Your objective — Everything from the line containing "Click the truncated Pengelol... label" down to the last line below should be set down exactly, and only that, without the pictures.

Given data —
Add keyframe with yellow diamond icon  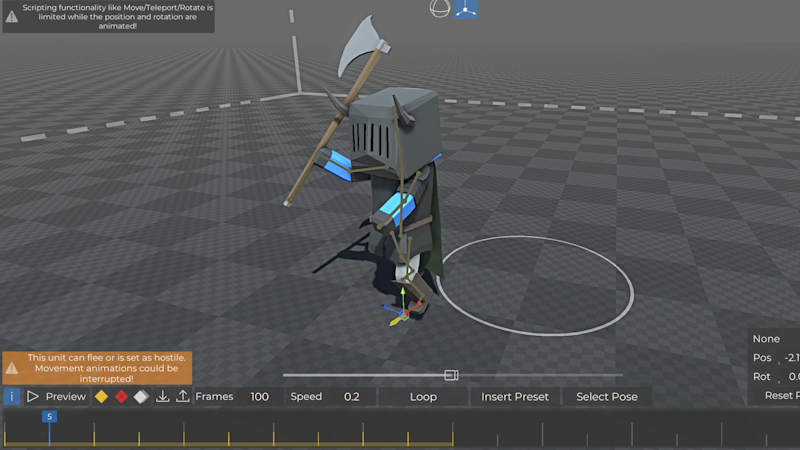tap(101, 397)
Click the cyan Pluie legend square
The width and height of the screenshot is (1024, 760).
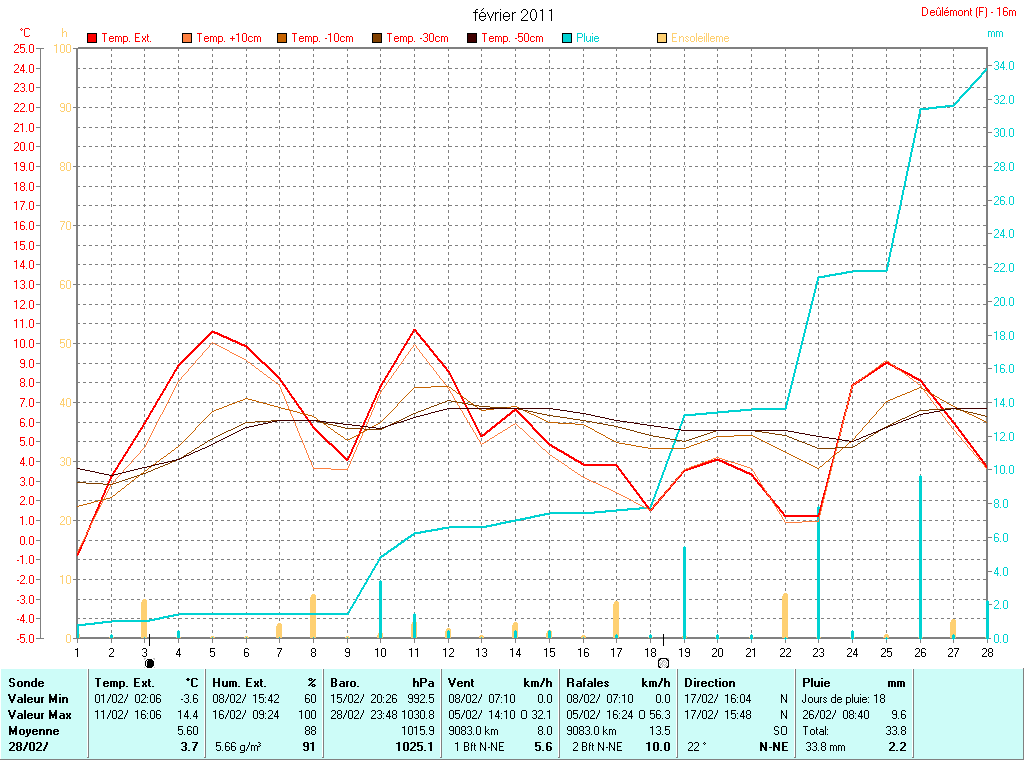567,38
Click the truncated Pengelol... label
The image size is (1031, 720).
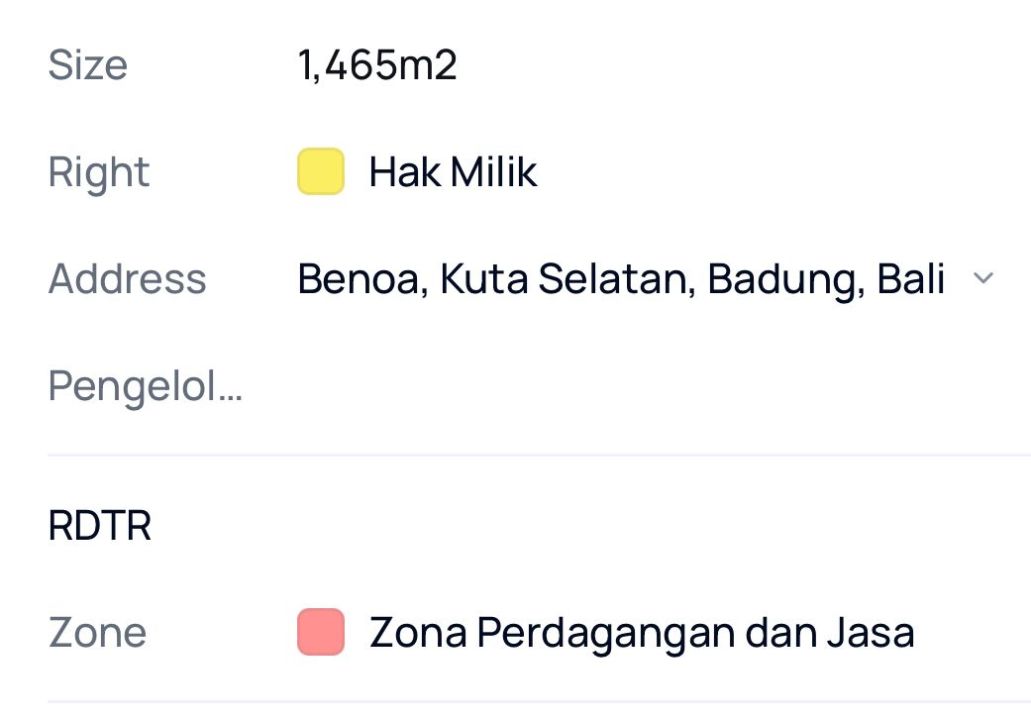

Result of the exercise —
Click the truncated Pengelol... label
The image size is (1031, 720).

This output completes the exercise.